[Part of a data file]
=====

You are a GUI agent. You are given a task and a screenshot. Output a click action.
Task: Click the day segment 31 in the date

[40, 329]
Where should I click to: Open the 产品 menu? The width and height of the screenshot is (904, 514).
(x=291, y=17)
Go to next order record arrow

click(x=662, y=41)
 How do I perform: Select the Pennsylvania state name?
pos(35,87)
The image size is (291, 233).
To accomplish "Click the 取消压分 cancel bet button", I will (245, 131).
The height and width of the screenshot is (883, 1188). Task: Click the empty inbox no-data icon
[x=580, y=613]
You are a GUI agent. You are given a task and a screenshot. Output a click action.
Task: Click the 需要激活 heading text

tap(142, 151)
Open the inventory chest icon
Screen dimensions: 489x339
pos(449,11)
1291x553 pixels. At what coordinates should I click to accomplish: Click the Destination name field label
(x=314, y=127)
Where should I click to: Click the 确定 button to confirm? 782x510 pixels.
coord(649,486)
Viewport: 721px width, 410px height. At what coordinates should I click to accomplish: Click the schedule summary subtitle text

=====

What the task asks
Can you convert the records above into a JSON list of strings, with one string per line and blank lines omitted?

Full output
[
  "You are a GUI agent. You are given a task and a screenshot. Output a click action.",
  "Task: Click the day segment 31 in the date",
  "[40, 329]",
  "Where should I click to: Open the 产品 menu? The width and height of the screenshot is (904, 514).",
  "(x=291, y=17)",
  "Go to next order record arrow",
  "click(x=662, y=41)",
  " How do I perform: Select the Pennsylvania state name?",
  "pos(35,87)",
  "The image size is (291, 233).",
  "To accomplish \"Click the 取消压分 cancel bet button\", I will (245, 131).",
  "The height and width of the screenshot is (883, 1188). Task: Click the empty inbox no-data icon",
  "[x=580, y=613]",
  "You are a GUI agent. You are given a task and a screenshot. Output a click action.",
  "Task: Click the 需要激活 heading text",
  "tap(142, 151)",
  "Open the inventory chest icon",
  "Screen dimensions: 489x339",
  "pos(449,11)",
  "1291x553 pixels. At what coordinates should I click to accomplish: Click the Destination name field label",
  "(x=314, y=127)",
  "Where should I click to: Click the 确定 button to confirm? 782x510 pixels.",
  "coord(649,486)",
  "Viewport: 721px width, 410px height. At what coordinates should I click to accomplish: Click the schedule summary subtitle text"
]